§ Extracto del texto:
───

El creyente más maduro y preparado para el Cielo es el más consciente de sus propias deficiencias y carencias.

FRAGMENTOS 28 DE MARZO DE 2019 21:05 h

Un fragmento de “El camino a la vida etenera”, de C.H. Spurgeon (Peregrino, 2012). Puede saber más sobre el libro aquí.



 



Dos cosas esenciales



«Testificando a judíos y a gentiles acerca del arrepentimiento para con Dios, y de la fe en nuestro Señor Jesucristo» (Hechos 20:21).



 



Esta era la orientación práctica de la enseñanza de Pablo en Éfeso y en cualquier otro lugar. En su enseñanza en las iglesias no eludió nada que les fuera útil; y el mayor beneficio que esperaba pudieran recibir de su instrucción en todo el consejo de Dios es que experimentaran «arrepentimiento para con Dios, y fe en nuestro Señor Jesucristo». Este era el gran objetivo del Apóstol, y espero que sea también el de todos los que somos maestros de la Palabra. […]



Ningún asunto puede sobrepasar en importancia al arrepentimiento y la fe, y estos han de ser expuestos con mucha frecuencia ante nuestras congregaciones.

───

§ Filas de datos:
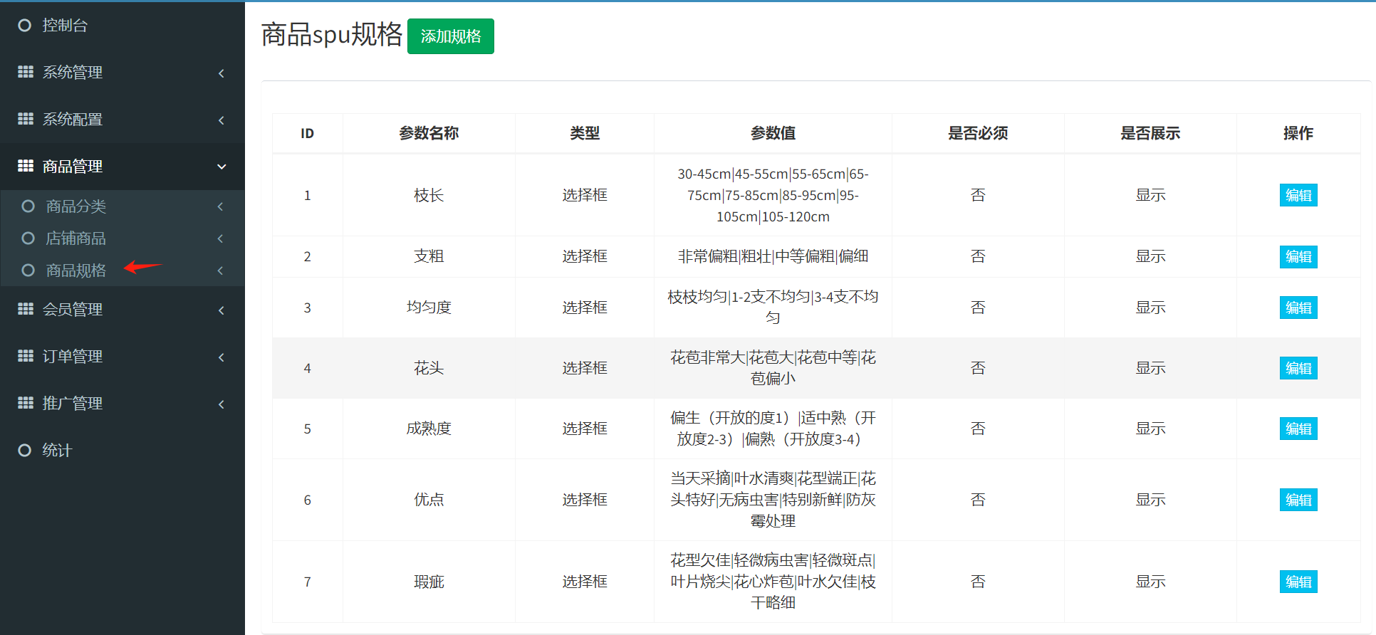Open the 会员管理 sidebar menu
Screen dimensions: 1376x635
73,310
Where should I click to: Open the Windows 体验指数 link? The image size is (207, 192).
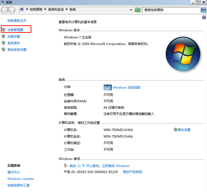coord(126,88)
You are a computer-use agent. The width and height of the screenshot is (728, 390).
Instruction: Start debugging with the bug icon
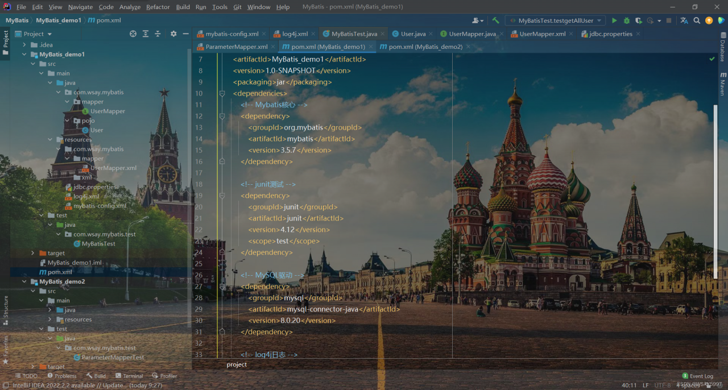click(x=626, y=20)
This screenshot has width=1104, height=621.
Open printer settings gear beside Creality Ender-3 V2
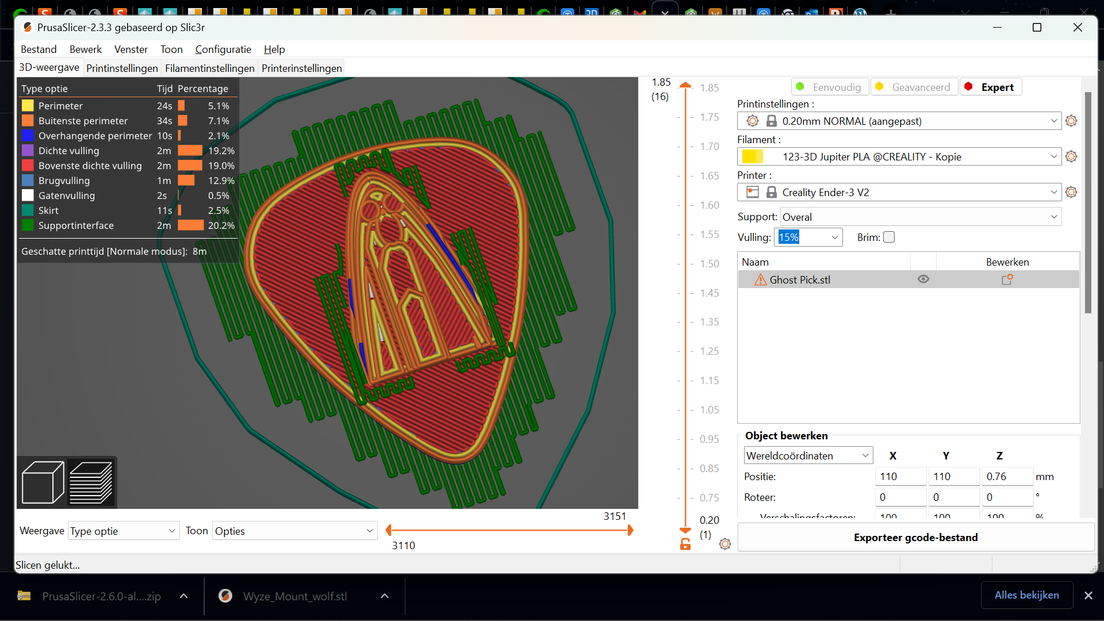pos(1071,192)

───

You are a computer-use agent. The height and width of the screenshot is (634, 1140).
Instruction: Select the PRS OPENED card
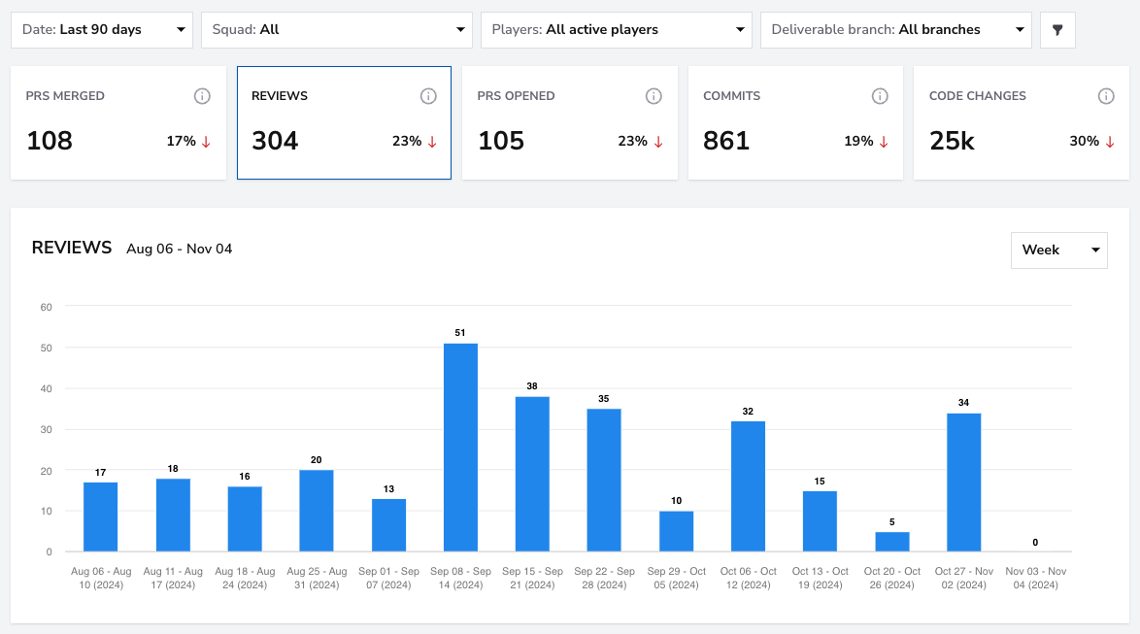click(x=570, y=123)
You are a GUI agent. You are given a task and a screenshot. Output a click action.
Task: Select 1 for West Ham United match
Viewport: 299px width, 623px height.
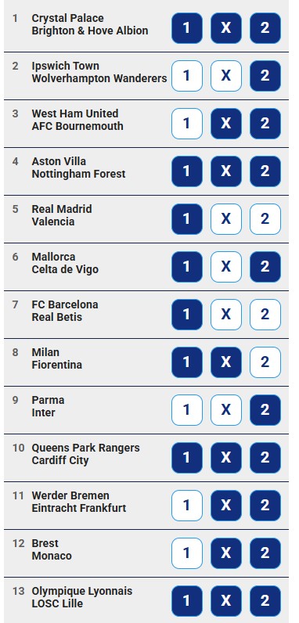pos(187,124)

───

§ Problemas y tareas:
1. Copia el extracto desde «FRAGMENTOS 28 DE» hasta «el libro aquí.», ambos incluidos, y cambia «libro» por «volumen».
2. Traduce al inglés esta oración del extracto: «Ningún asunto puede sobrepasar en importancia al arrepentimiento y la fe, y estos han de ser expuestos con mucha frecuencia ante nuestras congregaciones».
Para resolver lo que se pide no hace falta consultar las filas de datos.

§ Las respuestas:
1.
FRAGMENTOS 28 DE MARZO DE 2019 21:05 h

Un fragmento de “El camino a la vida etenera”, de C.H. Spurgeon (Peregrino, 2012). Puede saber más sobre el volumen aquí.

2. No matter can surpass repentance and faith in importance, and these must be set forth very frequently before our congregations.